(SUPPLIED MATERIAL)

◇ ◇ ◇ ◇ ◇ ◇ ◇

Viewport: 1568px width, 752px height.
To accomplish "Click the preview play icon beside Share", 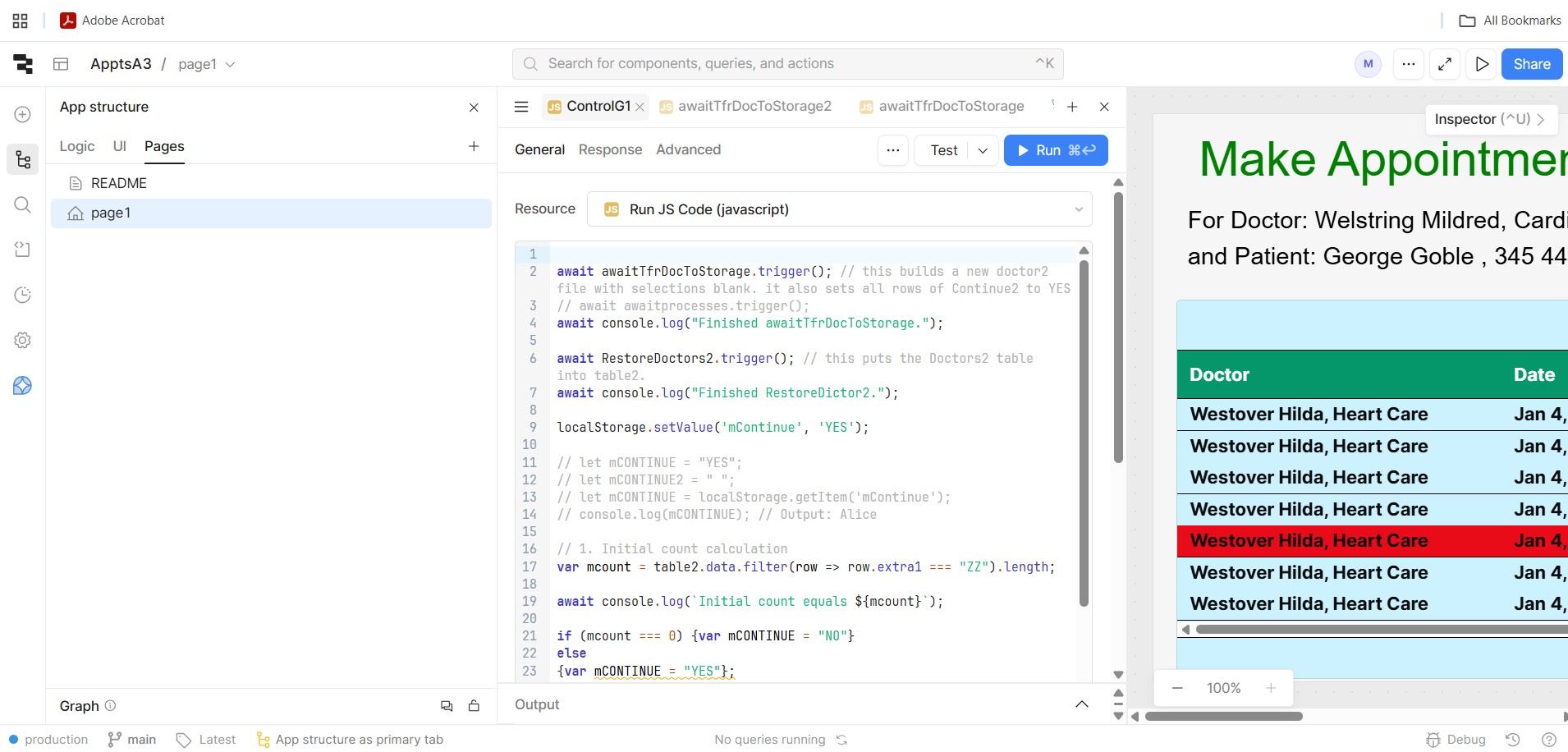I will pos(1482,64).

◇ ◇ ◇ ◇ ◇ ◇ ◇

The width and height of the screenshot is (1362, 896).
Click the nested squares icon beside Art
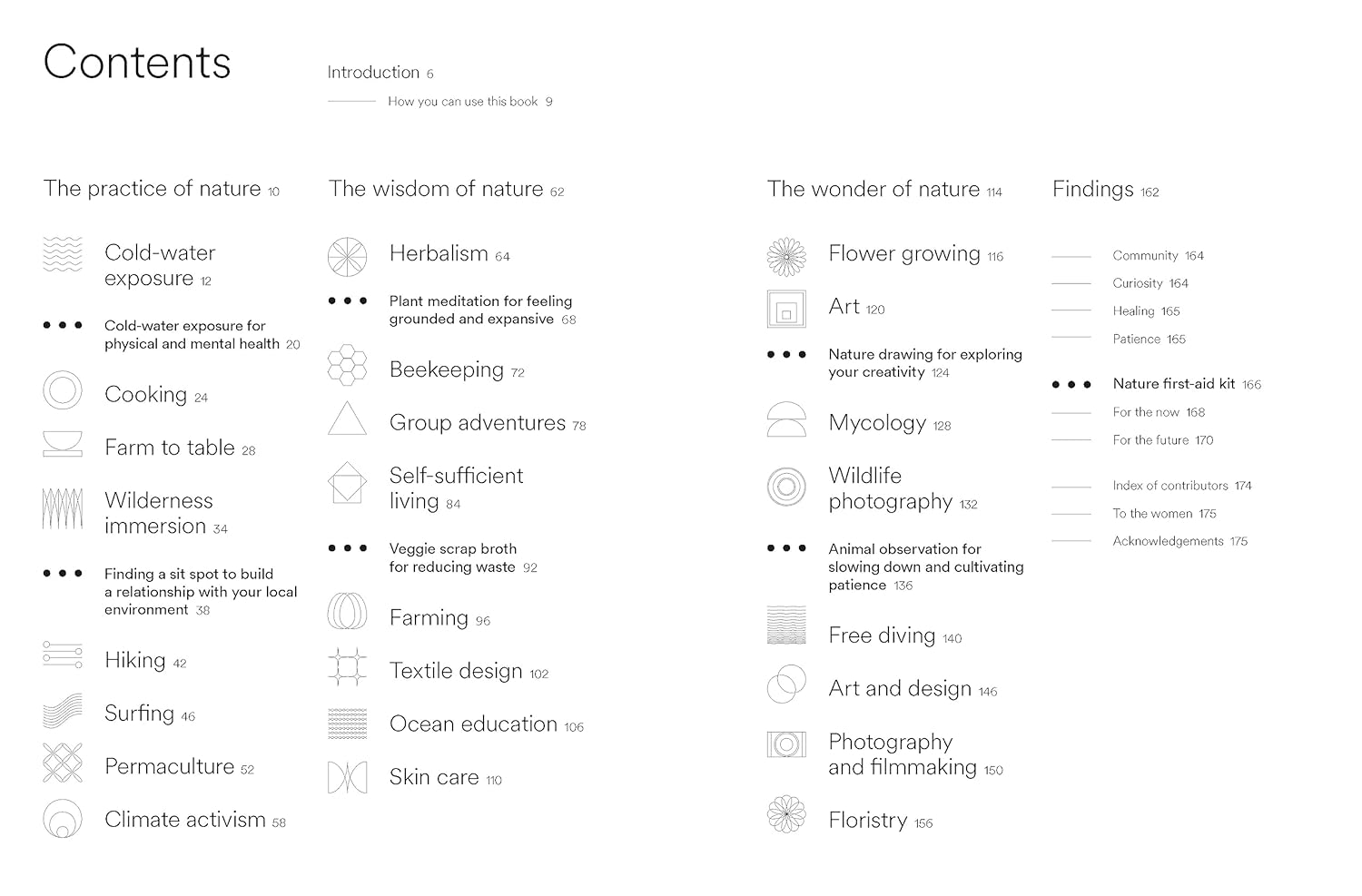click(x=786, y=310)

◇ ◇ ◇ ◇ ◇ ◇ ◇

(AIM OF THE EXERCISE) Find every line in the records that has the word "width". Copy those lines.

(PROBLEM SOLUTION)
Viewport: 1568px width, 752px height.
The width and height of the screenshot is (1362, 896).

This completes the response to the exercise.